● **Data extracts**
=== Section Start ===
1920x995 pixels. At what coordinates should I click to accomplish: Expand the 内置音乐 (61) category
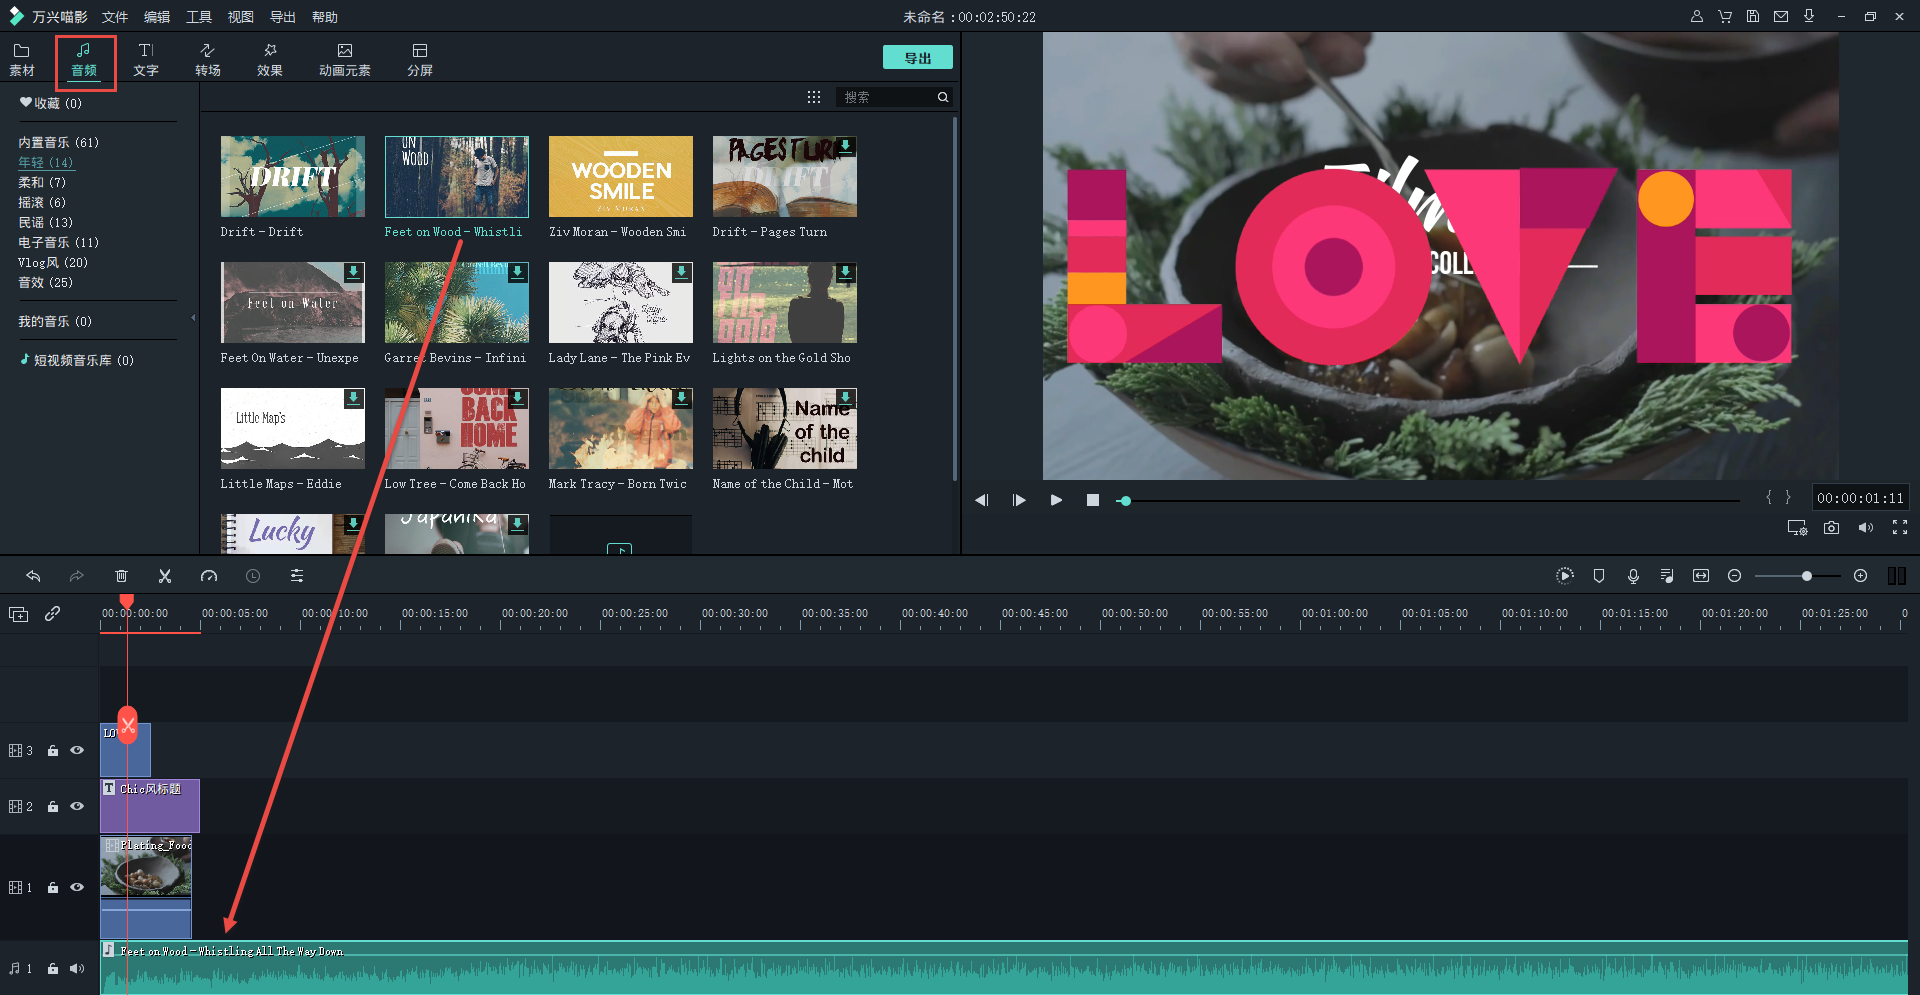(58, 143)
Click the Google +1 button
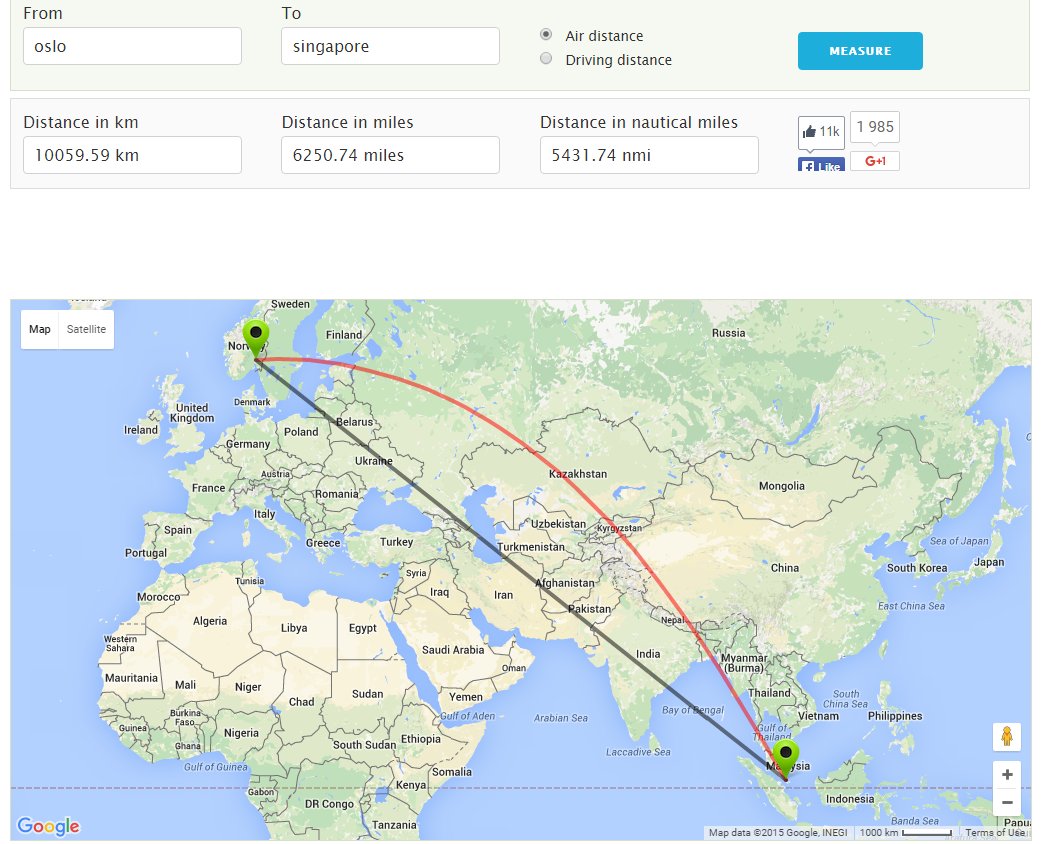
=== Section End ===
=== Section Start ===
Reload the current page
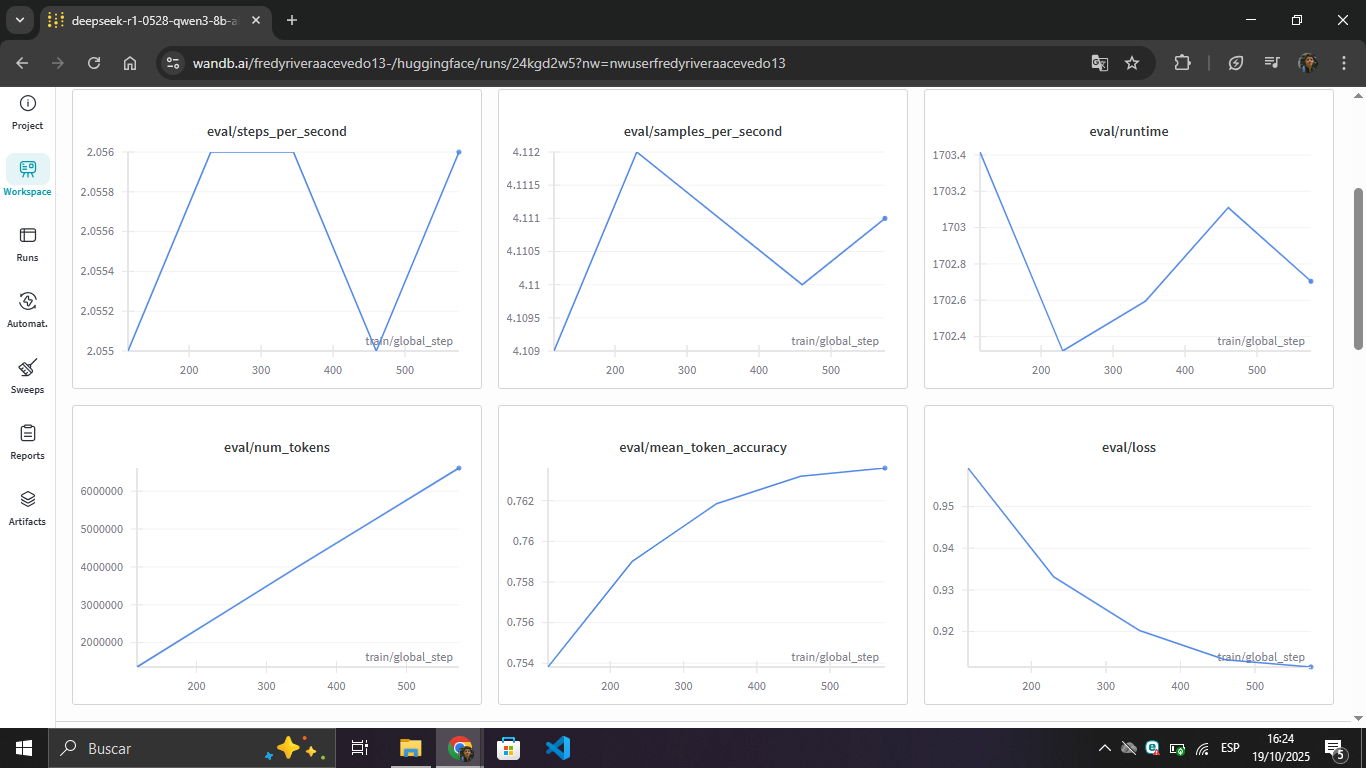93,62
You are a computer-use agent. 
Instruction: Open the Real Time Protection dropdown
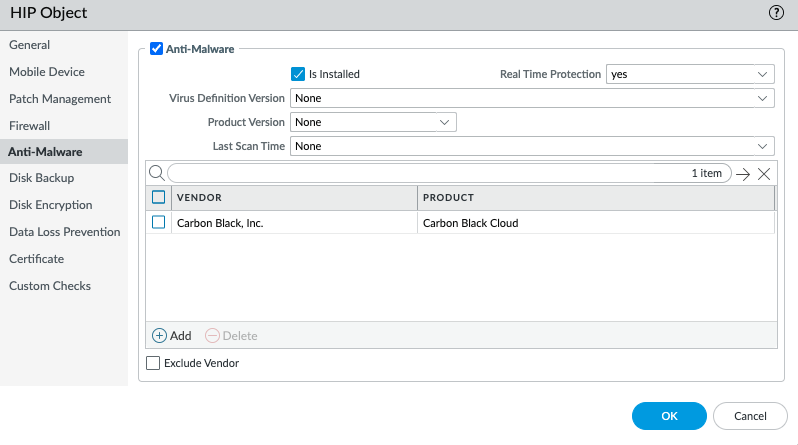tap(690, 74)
=== Section End ===
● **Directions**
Begin at the line in the entries above that has "1920x995 pixels. At", stop after the line that has "Click the Google +1 button", and output exactly those lines without pictures.

● **Exercise response**
1920x995 pixels. At what coordinates should I click to accomplish: Expand the 内置音乐 (61) category
(58, 143)
Click the Google +1 button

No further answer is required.